(Supplied records Opens)

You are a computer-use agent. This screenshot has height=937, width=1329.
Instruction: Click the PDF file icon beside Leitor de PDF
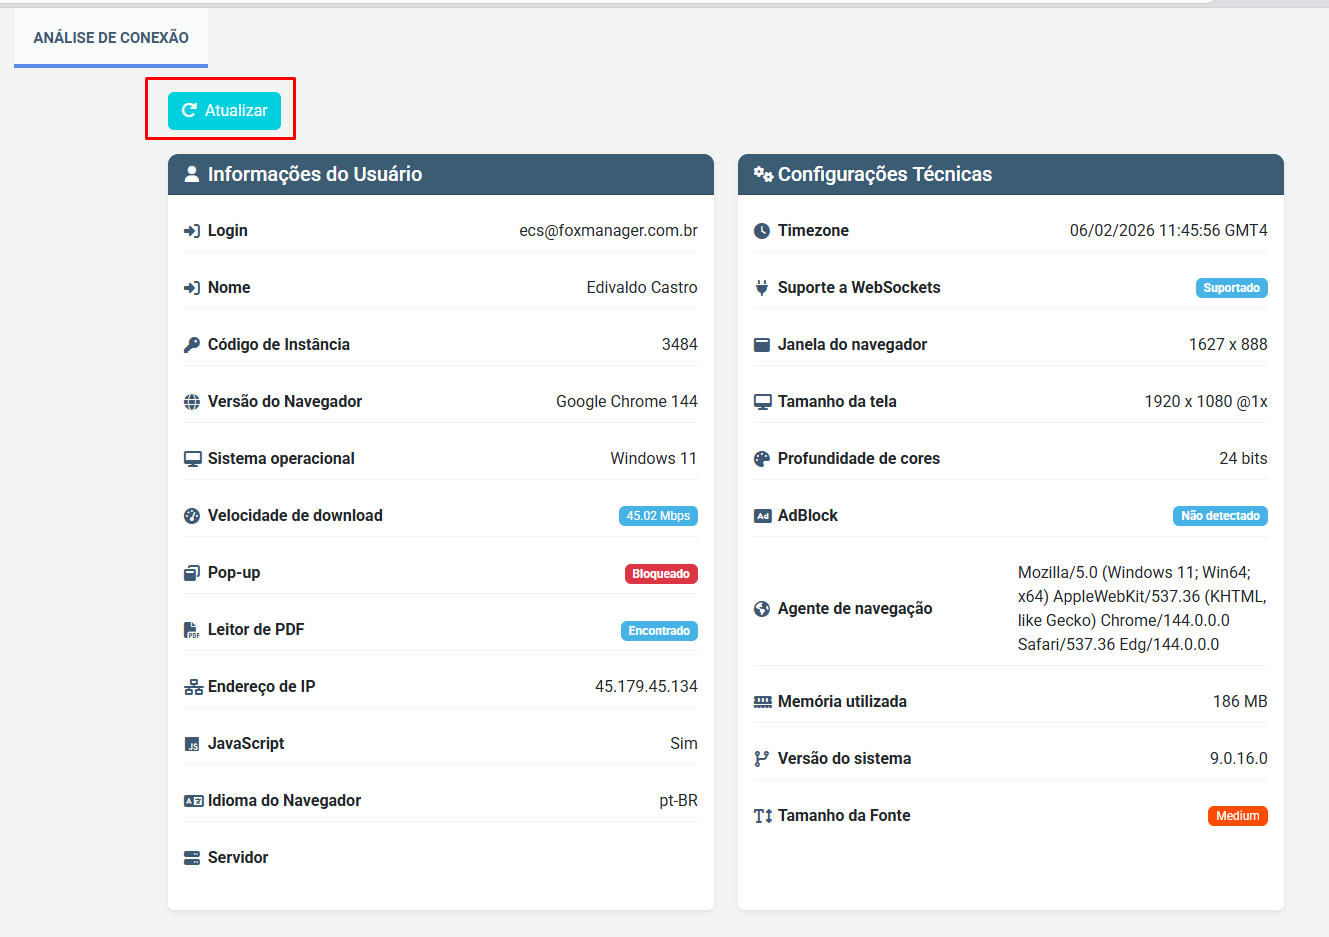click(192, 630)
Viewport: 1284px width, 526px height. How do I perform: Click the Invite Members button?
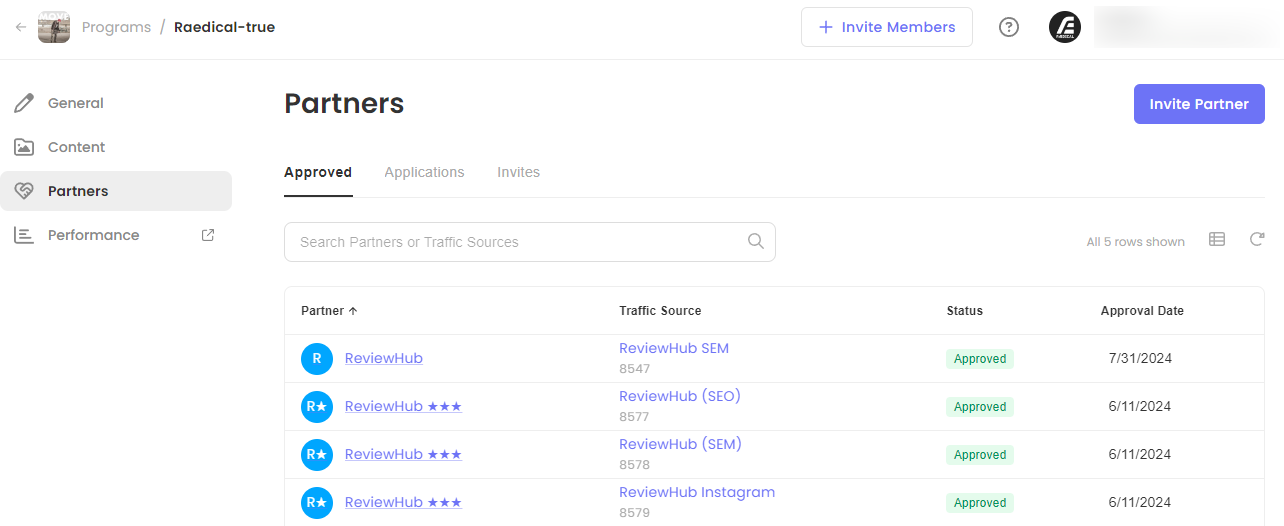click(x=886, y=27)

(Supplied records Closes)
(Supplied records Opens)

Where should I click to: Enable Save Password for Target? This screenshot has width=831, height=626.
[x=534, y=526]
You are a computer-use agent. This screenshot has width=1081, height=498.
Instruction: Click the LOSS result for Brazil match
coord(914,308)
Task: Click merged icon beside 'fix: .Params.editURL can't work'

(Supplied records Closes)
(Supplied records Opens)

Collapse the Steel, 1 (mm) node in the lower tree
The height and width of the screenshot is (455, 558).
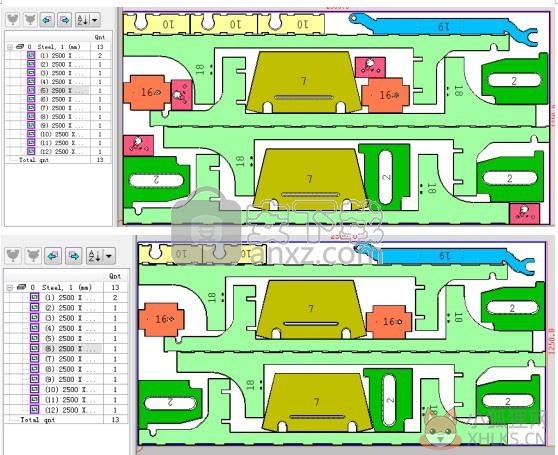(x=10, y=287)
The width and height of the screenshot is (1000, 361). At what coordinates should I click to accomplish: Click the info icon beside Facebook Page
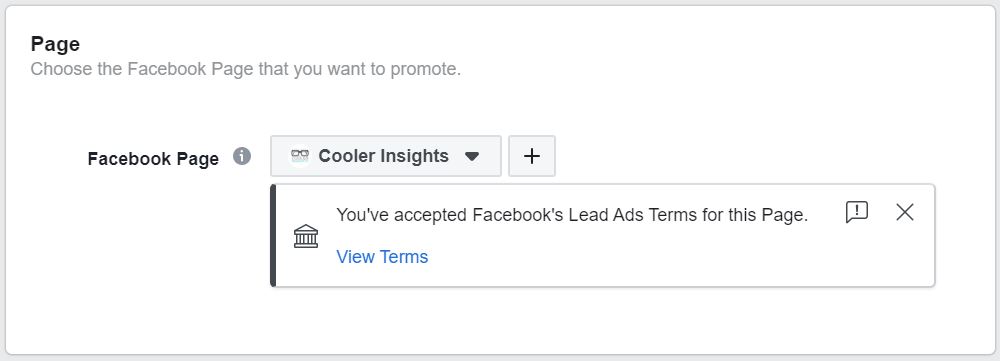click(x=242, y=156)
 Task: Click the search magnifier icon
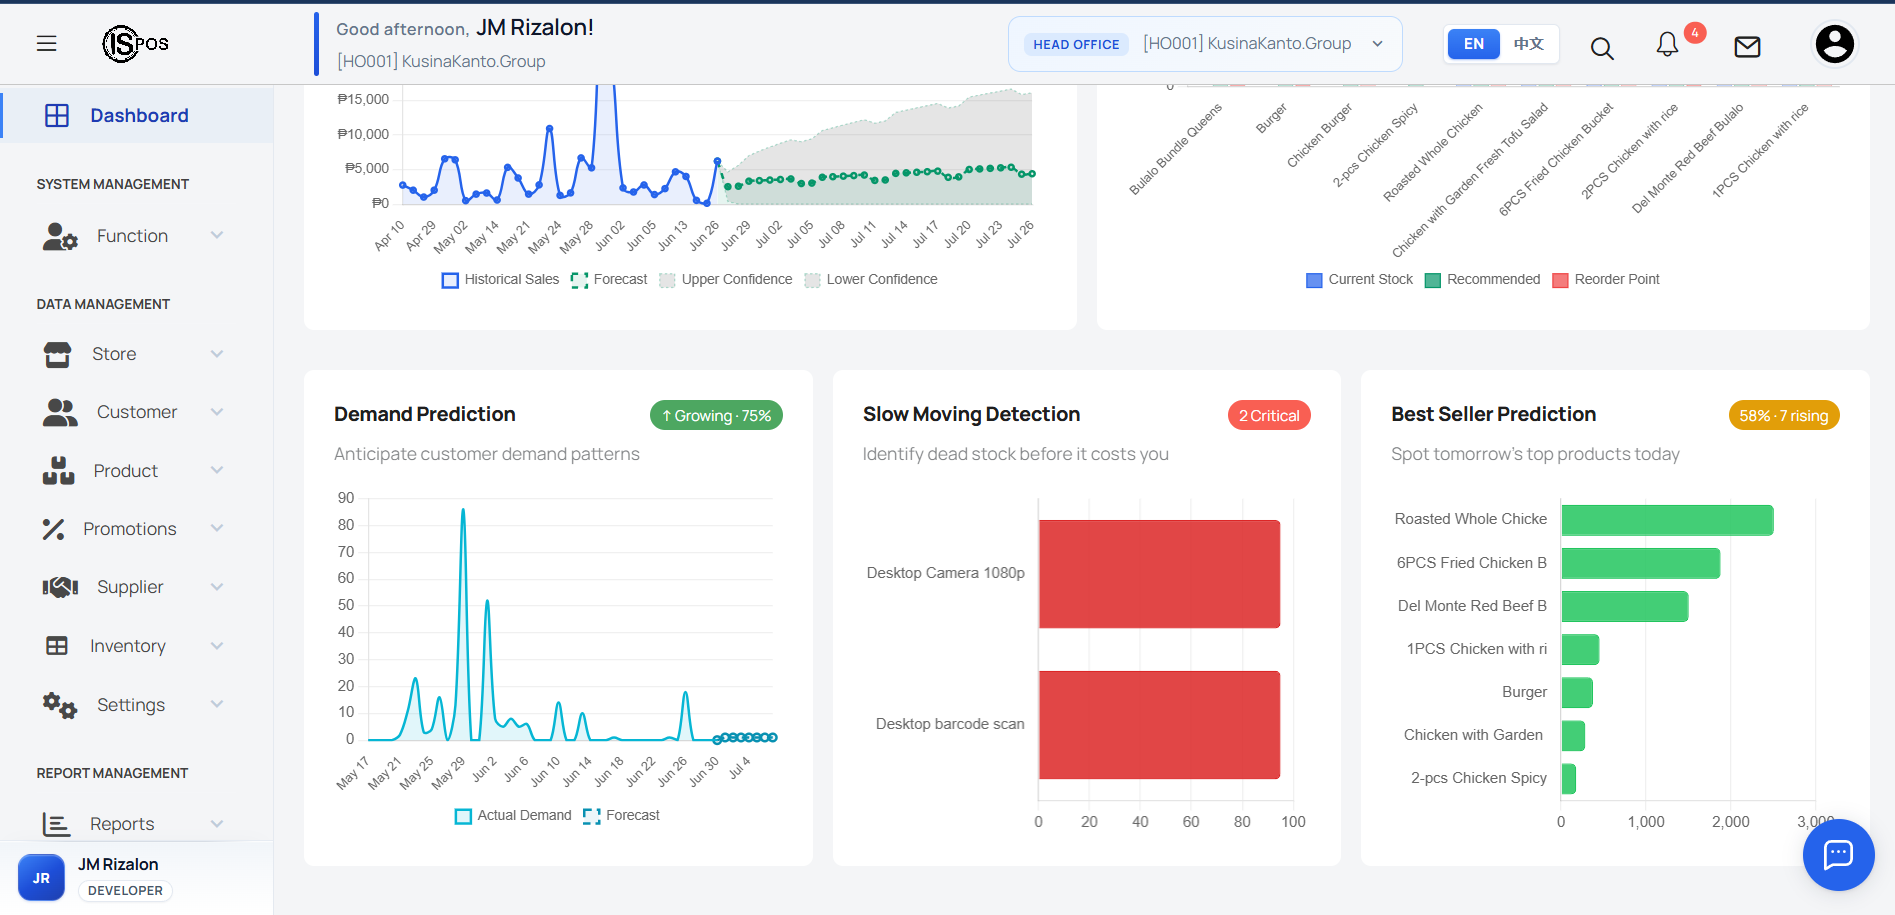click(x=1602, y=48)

(Supplied records Closes)

◆ **To do**
What lines in the data hold the word "agent"? Return them.

◆ **Result of this task**
You are a computer-use agent. This screenshot has height=937, width=1329.
You are a computer-use agent. This screenshot has width=1081, height=498.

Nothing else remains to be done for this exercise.